India set a very ambitious target for promoting renewable energy and reducing its consumption of fossil fuels to help the country pursue a low carbon development path. New Delhi outlined its post-2020 climate actions by setting a goal of 175 gigawatts (GW) of renewable power capacity by 2022, and by 2030 to increase its share of non-fossil-based installed electric capacity to 40 percent. The target for solar energy in India’s 2022 goal was 100 GW.
As of December 2019, the country could generate only 85.90 GW of renewable power, out of which solar power was only 37.5 GW, according to the federal New and Renewable Energy Ministry’s Annual Report for 2019-20. According to the report, solar power generation grew by 14 times over the last five years, i.e., since the nationalist Bharatiya Janata Party came to power in 2014. If India is to adhere to its goal for solar energy by 2022, it needs to add another 62.5 GW to the currently installed capacity. This appears to be too ambitious for India in the present circumstances.
Challenges to Ramping Up Solar Power Generation
While India set a goal for solar power generation, not much attention was paid to manufacturing capacity in the country. It has depended mostly on cheap imports from China. According to federal Minister for New and Renewable Energy R.K. Singh, the total value of imports of solar photovoltaic cells was US $1,525.8 million between April-December 2019, out of which imports from China alone made up US $1,179.89.
The global outbreak of the coronavirus that has been ongoing since January 2020 and the disruption to trade has brought imports almost to a standstill. Coupled with this, the recent standoff between the armies of India and China in eastern Ladakh has created a wedge between the Asian powerhouses. Prime Minister Narendra Modi has, although not directly, hinted at halting Chinese imports by giving a call for "Vocal for Local", which means promoting "Made in India" products.
There are only about 20 manufacturers of solar modules in India, out of which only seven or eight have the capacity to produce modules of 100 MW or above. According to industry experts, a 100 MW cell manufacturing facility requires an investment of at least US $10.5 million, excluding land and infrastructure costs. But it would not have the same economies to scale to compete with the imported cell prices.
Any solar cell manufacturing facility, to be economically viable, should have an optimum capacity of 500 MW, which requires an investment of almost US $53 million. Even if the manufacturers scale up their capacity or come up with fresh investments, there is no guarantee of demand, as government procurement goes by the "lowest price" policy.

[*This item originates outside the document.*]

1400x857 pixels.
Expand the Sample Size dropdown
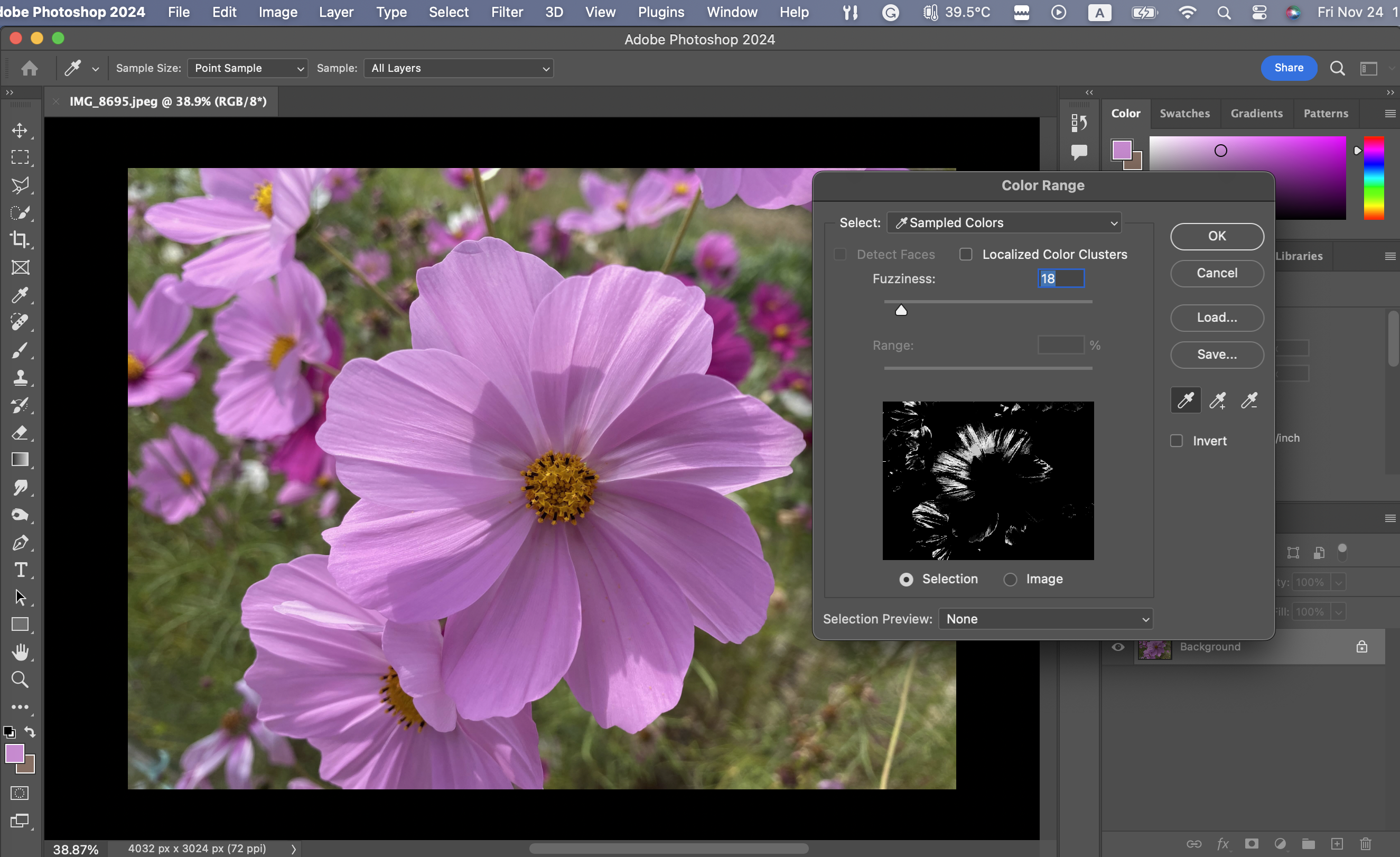tap(248, 68)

“An everlasting challenge (for Indian manufacturers) is access to cheap capital. Interest rates in India are very high, which makes it difficult for our manufactures to compete with global players, who have access to affordable capital”, said Pranav R. Mehta, chairman, National Solar Energy Federation of India (NSEFI), an umbrella organisation representing stakeholders in solar energy in the country.
Mehta reiterated a longstanding demand of the NSEFI to provide interest subvention, which would go a long way to helping the manufacturing sector in India. He said that a favourable climate has been created by the government, which could give a spurt in demand, but it has to be matched with favourable policy initiatives.

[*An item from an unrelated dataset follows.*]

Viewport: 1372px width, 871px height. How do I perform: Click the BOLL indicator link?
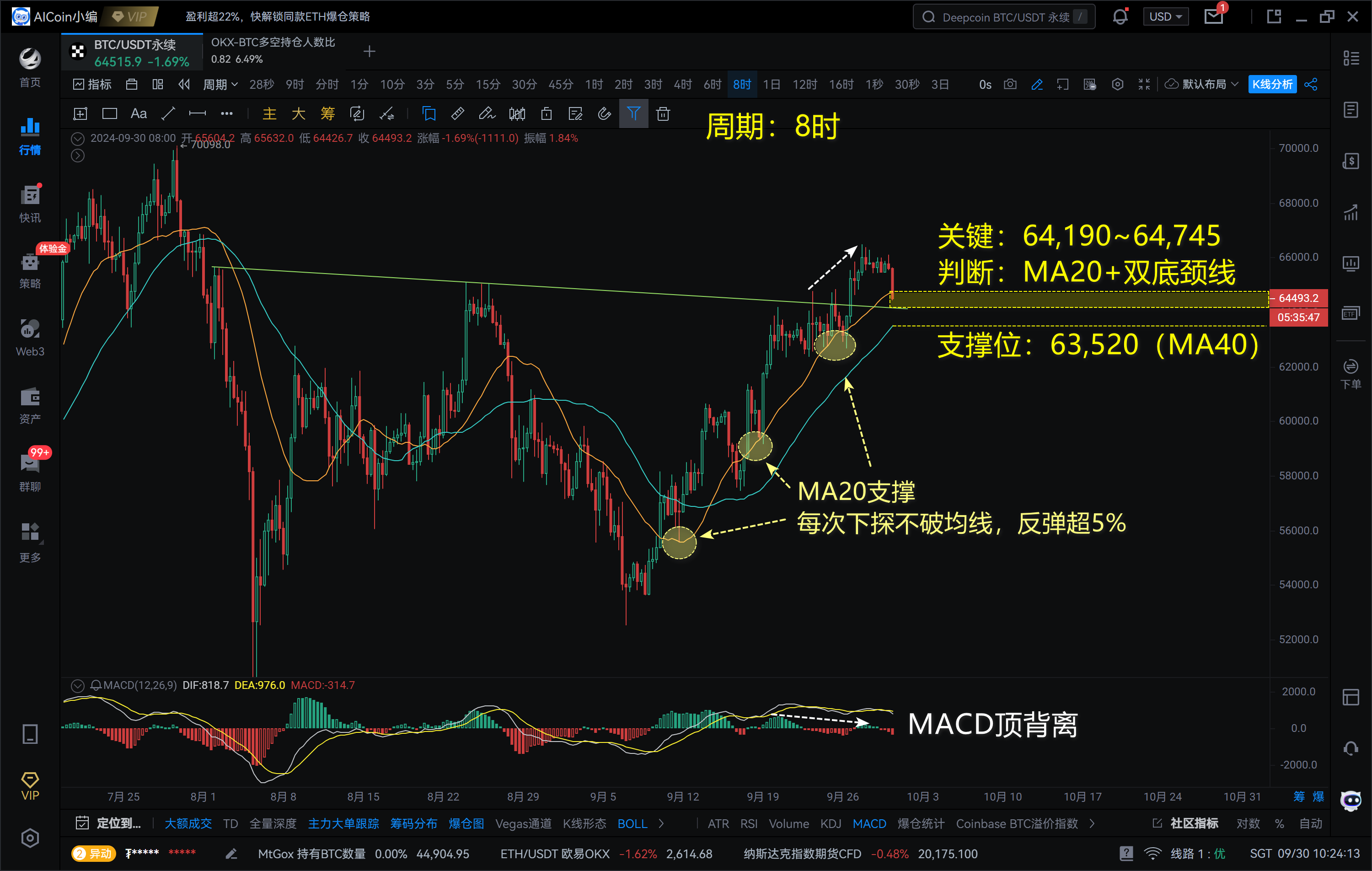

“This will be really a good opportunity for manufactures to scale up their production. However, in order to produce cost-effective cells, the government should also streamline policies and extend benefits for the manufacturers”, said the NSEFI chief.
Another drawback for Indian manufactures is upgrading technology almost every year, which again is capital intensive. Unlike China, India does not incentivise next-generation technology for higher efficiency solar cells.
“The move at imposing BCD (Basic Custom Duty) on imports will also lead to a rejuvenated push to companies, who are looking to manufacture in India. India should also look at high efficiency solar cell technologies, where it has a chance to become global leader”, suggested Mehta.
The NSEFI has cited taxation under the Goods and Services Tax (GST) regime as one of the biggest concerns of the industry. The federation said that even the parliamentary panel on energy in its recent report emphasised on the need to immediately address the ambiguity and disputes related to GST.
Mehta, who was the first Indian to head the Washington-based Global Solar Council, was confident that India could achieve the current goal of 100 GW by 2020. He said that besides the installed capacity of 37 GW, another 35 GW capacity is under various stages of implementation. The rest could be achieved with several hybrid and ultra mega solar parks under planning, a push for rooftop solar power generation, and the federal scheme for the installation of solar pumps for farmers.
The industry body however, refused to comment on how the short-term demand for solar cells could be met following a disruption of imports from China, or the alternative sources of suppliers outside the country.
Although industry sources said a disruption of imports from China or any other country would have a serious impact on the implementation of the ongoing projects until the current situation in the country unlocks completely. They said that Indian manufacturers could ramp up their full production capacity only after the situation returns to normal.
The NSEFI has made short-term and long-term suggestions to the federal government to bring the solar power-generating sector in sync with the national goals at the same time as taking on global competitions.